## Exercise set
[A] Reproduce everything in the AV1 article from "The deployment addressed" down to "Messenger and WhatsApp.".
[B] Write the next part of the AV1 article, picking up after its final sentence.

## Study text
========================================

Meta Expands AV1 to Majority of RTC Devices; 20% Bitrate Gain Below 100kbps
Meta today detailed its multi-year effort to deploy AV1 video codec across Messenger, WhatsApp, and other RTC applications at scale. AV1 is now enabled on the majority of mobile devices in Meta's real-time communication stack. Offline tests show at least 20% bitrate reduction with AV1 compared to H.264/AVC on low-end and mid-range devices; higher-end devices see even greater reductions. For real-time video calls in bandwidth-constrained networks (10–400 kbps typical), the codec maintains clarity where H.264 appears blurry—critical for emerging markets where Sub-100kbps quality matters most.
The deployment addressed three major challenges: First, encoder selection: Meta adopted a low-complexity internal AV1 encoder to match H.264 power consumption while retaining AV1's coding gains. Open-source AV1 added 14% power overhead on mobile; the internal implementation eliminated that penalty. Second, rate control and network adaptation: the codec now handles bandwidth fluctuations and packet loss without triggering video freezes through intelligent key frame insertion and resolution switching. Third, screen content: AV1's palette mode and intra-block copy tools provide superior compression for text and UI, benefiting screen-sharing use cases across Messenger and WhatsApp.

========================================

## Data for analysis
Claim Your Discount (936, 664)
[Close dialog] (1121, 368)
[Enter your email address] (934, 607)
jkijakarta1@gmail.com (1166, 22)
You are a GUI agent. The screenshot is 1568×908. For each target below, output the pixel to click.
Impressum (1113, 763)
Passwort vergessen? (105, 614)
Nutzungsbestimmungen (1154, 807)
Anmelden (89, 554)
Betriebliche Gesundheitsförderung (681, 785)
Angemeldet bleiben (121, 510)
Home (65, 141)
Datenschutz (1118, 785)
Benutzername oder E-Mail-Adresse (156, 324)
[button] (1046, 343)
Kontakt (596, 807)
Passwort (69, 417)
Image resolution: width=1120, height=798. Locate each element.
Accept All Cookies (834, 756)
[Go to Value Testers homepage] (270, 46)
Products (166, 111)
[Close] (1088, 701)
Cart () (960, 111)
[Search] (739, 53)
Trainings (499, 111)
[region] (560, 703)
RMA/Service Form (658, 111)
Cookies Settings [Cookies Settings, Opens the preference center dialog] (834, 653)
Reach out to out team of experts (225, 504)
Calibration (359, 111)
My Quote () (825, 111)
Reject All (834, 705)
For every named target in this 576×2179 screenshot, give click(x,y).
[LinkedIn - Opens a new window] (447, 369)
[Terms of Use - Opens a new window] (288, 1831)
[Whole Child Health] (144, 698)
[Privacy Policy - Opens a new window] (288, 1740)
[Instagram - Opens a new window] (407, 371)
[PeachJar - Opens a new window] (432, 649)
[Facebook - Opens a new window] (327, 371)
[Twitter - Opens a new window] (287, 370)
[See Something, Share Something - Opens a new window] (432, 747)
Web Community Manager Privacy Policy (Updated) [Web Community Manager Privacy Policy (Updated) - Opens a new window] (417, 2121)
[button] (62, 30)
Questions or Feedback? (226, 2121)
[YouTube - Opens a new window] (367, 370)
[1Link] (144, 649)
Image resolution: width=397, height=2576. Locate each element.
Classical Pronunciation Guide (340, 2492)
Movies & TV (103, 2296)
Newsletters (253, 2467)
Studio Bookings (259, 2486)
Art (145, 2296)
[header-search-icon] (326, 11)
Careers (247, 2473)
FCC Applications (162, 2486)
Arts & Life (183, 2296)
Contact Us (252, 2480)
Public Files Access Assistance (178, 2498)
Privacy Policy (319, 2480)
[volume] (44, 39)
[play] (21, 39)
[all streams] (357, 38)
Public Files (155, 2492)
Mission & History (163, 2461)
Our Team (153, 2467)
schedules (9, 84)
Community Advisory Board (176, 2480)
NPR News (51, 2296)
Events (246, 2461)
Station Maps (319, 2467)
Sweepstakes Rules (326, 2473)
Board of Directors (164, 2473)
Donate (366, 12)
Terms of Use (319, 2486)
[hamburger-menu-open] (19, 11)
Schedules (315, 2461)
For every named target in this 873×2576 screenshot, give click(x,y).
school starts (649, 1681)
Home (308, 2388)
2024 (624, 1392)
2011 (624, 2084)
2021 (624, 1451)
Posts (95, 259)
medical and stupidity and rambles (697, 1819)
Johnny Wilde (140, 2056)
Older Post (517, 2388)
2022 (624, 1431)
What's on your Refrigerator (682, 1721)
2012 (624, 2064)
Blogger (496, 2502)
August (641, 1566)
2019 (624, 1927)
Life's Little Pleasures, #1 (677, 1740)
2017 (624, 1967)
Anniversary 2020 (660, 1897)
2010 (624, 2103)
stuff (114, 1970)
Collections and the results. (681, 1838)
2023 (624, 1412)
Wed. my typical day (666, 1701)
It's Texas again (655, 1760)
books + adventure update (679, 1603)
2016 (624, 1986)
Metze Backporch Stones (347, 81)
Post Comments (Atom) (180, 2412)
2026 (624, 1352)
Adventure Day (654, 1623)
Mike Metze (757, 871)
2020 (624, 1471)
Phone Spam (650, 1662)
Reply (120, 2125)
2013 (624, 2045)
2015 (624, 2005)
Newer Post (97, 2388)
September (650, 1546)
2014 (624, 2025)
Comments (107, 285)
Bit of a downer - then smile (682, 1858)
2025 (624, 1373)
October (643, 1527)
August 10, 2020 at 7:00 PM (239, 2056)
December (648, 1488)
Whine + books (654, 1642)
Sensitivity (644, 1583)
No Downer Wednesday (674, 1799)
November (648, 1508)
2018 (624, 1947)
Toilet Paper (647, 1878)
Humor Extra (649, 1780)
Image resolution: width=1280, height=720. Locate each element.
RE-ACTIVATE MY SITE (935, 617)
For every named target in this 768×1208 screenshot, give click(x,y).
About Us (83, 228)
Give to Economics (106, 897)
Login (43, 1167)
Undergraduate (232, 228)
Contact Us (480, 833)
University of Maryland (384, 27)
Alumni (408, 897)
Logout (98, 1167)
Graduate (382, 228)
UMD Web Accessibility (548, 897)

========================================

## Answer list
[A]
The deployment addressed three major challenges: First, encoder selection: Meta adopted a low-complexity internal AV1 encoder to match H.264 power consumption while retaining AV1's coding gains. Open-source AV1 added 14% power overhead on mobile; the internal implementation eliminated that penalty. Second, rate control and network adaptation: the codec now handles bandwidth fluctuations and packet loss without triggering video freezes through intelligent key frame insertion and resolution switching. Third, screen content: AV1's palette mode and intra-block copy tools provide superior compression for text and UI, benefiting screen-sharing use cases across Messenger and WhatsApp.

[B]
This production deployment at scale across billions of monthly active users validates AV1 as the first practical, low-latency RTC codec for mobile. Hardware support from Apple, Qualcomm, and MediaTek has accelerated the transition. For architects evaluating video codec stacks, Meta's technical publication—including rate control and error-resilience algorithms—signals that AV1 is production-ready for real-time, end-to-end encrypted calling. The move away from H.264 (20 years old) to AV1 marks the first major codec transition in consumer RTC since HEVC adoption stalled due to licensing complexity.